▸ **課題文**
________________

この中でSEALSは建物の外と階段で、それぞれ男を計2人殺害するのですが、注目すべきは彼らをニュースでは何と呼んでいるか⁈
日本のニュースでは『身の回りの世話をする男性』となっている2人、アメリカのニュースではABCもNBCもCNNも、彼らを『Stranger』、つまり『身元のはっきりしないのヤツら』と言っているのです。
アルカイダの『テロリスト』とも言ってないし、『ボディガード』とも言わない訳です。
アメリカの各局が共通してそう言っているという事は、海軍の発表がそうであった、という事で、国務省(アメリカには外務省は無く、外交は国務省の管轄です)と打ち合わせた上での呼び方だと思います。
実はこれ、パキスタン政府への脅しだと思うのです。

________________

▸ **指示 A**
課題文に名前が出てくるアメリカのニュース局をすべて挙げよ。

▸ **演習用記録**

________________

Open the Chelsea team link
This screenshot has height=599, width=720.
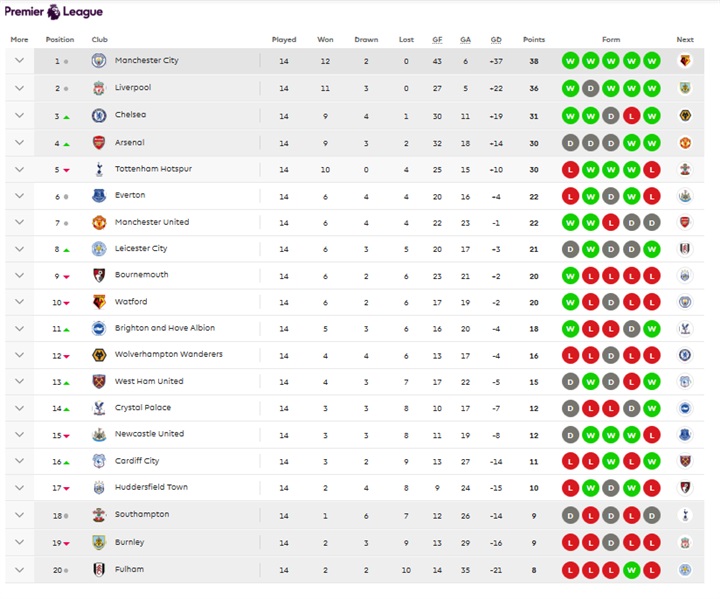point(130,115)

________________

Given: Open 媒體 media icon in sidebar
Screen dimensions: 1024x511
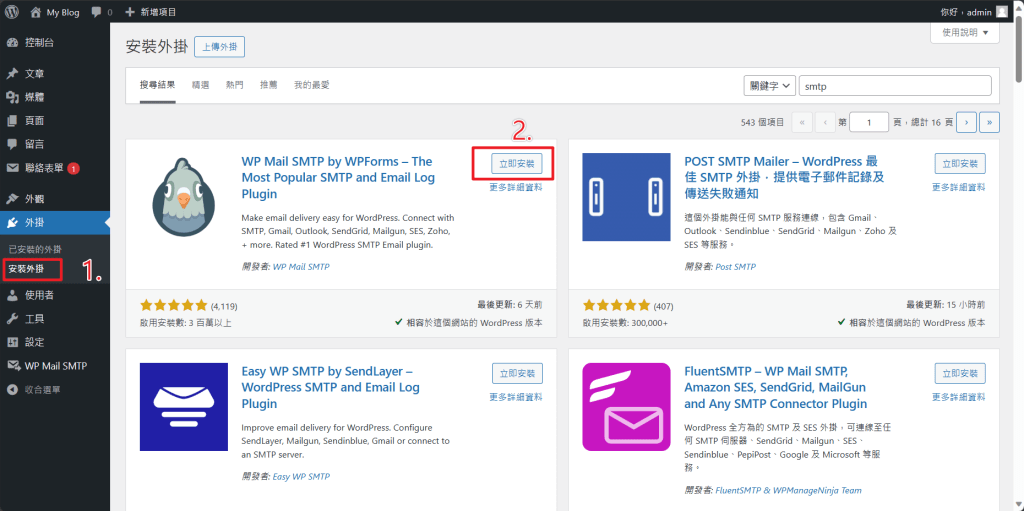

________________

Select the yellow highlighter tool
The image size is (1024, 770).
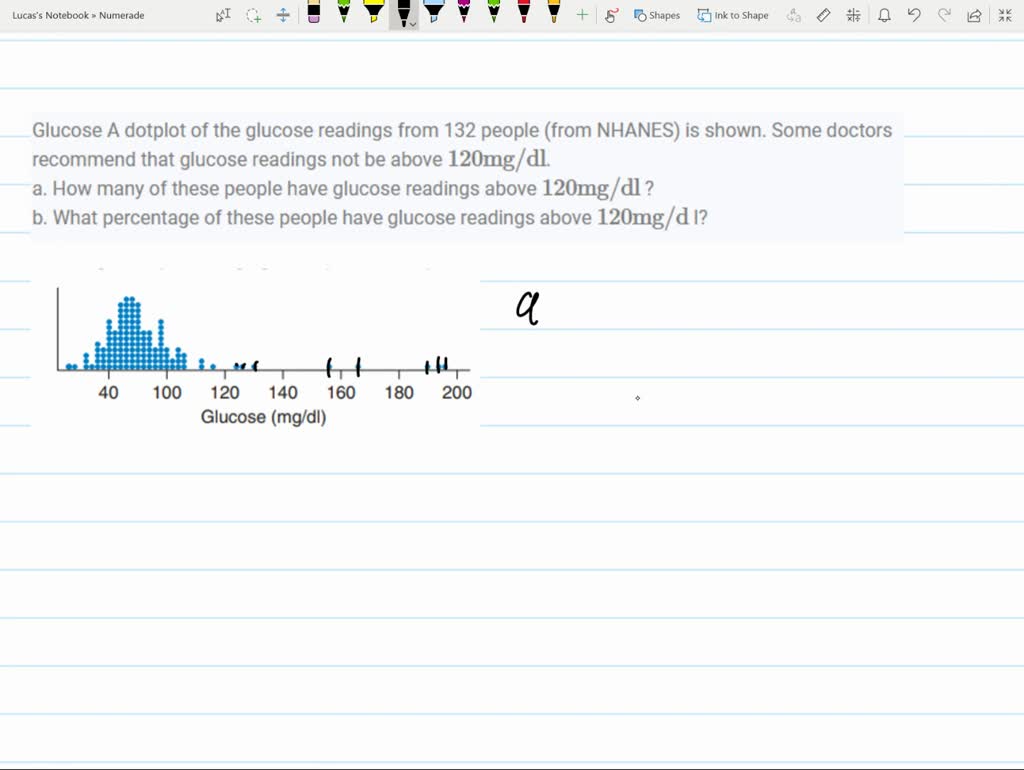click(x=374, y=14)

________________

▸ **指示 B**
文字列「Open」を含む行を記録からすべて抜き出せ。大文字と小文字は区別する。

▸ **正解 A**
ABC、NBC、CNN

▸ **正解 B**
Open the Chelsea team link
Given: Open 媒體 media icon in sidebar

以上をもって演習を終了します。